Ob Saatgut, Pestizide, Tiermedikamente oder Futtermittel – die Agrarmärkte werden von einer Handvoll Konzernen dominiert. Und während die Oligopole gefestigt werden, wird es immer schwieriger, Licht ins Dickicht zu bringen. Dass Wirtschaftswissenschaftler annehmen, ein Markt sei nicht gesund, wenn mehr als die Hälfte von vier Unternehmen kontrolliert wird, müsste im Landwirtschaftsbereich alle Alarmglocken läuten lassen.
Die vier Unternehmen/50 Prozent-Linie für freie Märkte wird laut der zivilgesellschaftlichen Organisation ETC aus Kanada in vielen Agrarbereichen überschritten: „Vier Firmen kontrollieren 58,2 Prozent des Saatguts; 61,9 Prozent der Agrochemikalien; 24,3 Prozent der Düngemittel; 53,4 Prozent der Tierpharmazeutika; und in der Tierzucht 97 Prozent der Geflügel- und zwei Drittel der Schweine- und Rinderforschung.“ Zwar habe die ETC für ihren im September veröffentlichten Bericht auf Zahlen aus 2011 zurückgreifen müssen, weil der Datenzugang schwieriger geworden sei. Die Konzentration sei aber wohl noch weiter voran geschritten, so die Kanadier.

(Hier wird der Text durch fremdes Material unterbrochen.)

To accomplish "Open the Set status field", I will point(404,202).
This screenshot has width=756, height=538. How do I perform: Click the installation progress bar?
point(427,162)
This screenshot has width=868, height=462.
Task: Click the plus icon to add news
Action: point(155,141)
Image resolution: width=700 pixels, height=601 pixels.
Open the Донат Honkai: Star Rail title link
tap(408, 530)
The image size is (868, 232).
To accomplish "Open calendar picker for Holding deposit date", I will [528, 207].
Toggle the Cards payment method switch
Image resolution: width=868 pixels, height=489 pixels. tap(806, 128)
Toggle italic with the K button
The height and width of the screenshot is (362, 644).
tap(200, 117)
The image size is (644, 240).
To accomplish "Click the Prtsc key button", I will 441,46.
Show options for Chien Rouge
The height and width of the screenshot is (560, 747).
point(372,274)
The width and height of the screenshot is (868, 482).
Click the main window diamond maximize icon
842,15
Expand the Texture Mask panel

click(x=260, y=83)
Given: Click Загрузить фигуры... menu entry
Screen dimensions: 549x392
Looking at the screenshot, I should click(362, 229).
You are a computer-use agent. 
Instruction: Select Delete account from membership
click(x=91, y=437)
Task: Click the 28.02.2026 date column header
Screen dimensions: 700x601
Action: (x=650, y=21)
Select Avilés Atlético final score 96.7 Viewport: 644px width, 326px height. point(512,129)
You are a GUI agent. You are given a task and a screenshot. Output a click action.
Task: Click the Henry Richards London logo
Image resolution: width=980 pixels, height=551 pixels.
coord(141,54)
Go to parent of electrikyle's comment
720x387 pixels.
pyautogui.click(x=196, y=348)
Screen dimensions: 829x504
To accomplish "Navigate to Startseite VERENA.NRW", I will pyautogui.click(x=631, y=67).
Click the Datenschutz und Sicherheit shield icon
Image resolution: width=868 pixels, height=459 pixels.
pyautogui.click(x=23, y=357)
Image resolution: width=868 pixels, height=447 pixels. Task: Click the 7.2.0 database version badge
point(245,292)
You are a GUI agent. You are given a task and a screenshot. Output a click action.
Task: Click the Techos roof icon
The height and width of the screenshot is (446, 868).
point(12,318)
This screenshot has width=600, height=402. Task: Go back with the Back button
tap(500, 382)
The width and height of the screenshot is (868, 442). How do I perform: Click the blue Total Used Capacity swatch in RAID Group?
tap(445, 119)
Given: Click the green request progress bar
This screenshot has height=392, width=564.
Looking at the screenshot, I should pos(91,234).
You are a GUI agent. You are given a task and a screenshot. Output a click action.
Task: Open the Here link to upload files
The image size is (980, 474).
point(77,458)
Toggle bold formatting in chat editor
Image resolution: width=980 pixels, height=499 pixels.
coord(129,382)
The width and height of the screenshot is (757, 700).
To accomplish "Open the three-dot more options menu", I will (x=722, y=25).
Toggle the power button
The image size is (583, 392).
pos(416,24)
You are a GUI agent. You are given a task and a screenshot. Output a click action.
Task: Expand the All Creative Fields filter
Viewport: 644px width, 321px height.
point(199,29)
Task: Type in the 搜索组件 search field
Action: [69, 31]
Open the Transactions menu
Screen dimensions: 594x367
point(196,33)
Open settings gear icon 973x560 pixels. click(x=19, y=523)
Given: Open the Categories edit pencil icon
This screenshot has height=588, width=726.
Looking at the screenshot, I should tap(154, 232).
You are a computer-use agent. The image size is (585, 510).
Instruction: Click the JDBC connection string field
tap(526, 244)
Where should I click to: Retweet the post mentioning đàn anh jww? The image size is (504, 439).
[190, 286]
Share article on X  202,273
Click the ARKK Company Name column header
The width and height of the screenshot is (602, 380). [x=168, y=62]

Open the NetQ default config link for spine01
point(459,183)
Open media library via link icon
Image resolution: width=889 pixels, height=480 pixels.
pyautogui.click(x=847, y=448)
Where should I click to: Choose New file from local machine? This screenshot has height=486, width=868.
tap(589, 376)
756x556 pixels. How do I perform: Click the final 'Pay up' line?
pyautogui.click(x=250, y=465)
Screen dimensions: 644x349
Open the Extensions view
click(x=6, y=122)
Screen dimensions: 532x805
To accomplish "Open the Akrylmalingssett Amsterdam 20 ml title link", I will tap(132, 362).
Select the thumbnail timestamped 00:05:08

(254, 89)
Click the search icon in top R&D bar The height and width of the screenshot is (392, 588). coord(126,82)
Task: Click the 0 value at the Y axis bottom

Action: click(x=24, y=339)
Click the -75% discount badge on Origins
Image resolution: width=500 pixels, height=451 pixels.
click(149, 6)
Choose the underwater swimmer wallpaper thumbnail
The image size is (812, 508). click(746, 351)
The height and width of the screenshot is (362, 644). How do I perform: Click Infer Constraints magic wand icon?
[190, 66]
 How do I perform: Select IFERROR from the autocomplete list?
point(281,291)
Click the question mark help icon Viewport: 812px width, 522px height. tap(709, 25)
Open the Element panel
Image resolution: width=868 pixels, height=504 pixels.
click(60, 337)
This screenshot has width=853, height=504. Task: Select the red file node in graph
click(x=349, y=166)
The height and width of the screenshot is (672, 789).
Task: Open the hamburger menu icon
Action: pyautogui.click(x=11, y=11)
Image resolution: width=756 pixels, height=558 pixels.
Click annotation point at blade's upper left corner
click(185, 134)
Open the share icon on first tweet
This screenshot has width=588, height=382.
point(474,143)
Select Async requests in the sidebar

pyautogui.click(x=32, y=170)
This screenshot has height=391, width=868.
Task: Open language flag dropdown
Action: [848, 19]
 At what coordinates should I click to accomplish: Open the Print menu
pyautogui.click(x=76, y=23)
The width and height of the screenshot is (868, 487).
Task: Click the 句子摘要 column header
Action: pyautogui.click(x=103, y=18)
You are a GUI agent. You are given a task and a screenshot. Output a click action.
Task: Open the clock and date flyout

Beim Saatgut beherrschen sogar nur drei Unternehmen über die Hälfte des kommerziellen Markts: Monsanto und Dupont aus den USA sowie Syngenta aus der Schweiz. Alleine Monsanto hat mit gentechnisch veränderten und konventionellen Pflanzen einen Anteil von 26 Prozent. Solche Oligopole sind nur durch den Aufkauf von kleineren Firmen möglich. Laut ETC sichern sich die Konzerne aus den USA und Europa in jüngster Zeit vor allem in Entwicklungsländern Einfluss – im Norden gebe es schlichtweg nicht mehr viele Saatguthersteller, die noch aufgekauft werden könnten. So wolle Syngenta in Afrika 500 Millionen US-Dollar investieren, um Märkte zu erobern. Der deutsche Saatgutkonzern KWS (konventionell und Gentechnik) verleibte sich hingegen Maiszüchter aus Brasilien ein.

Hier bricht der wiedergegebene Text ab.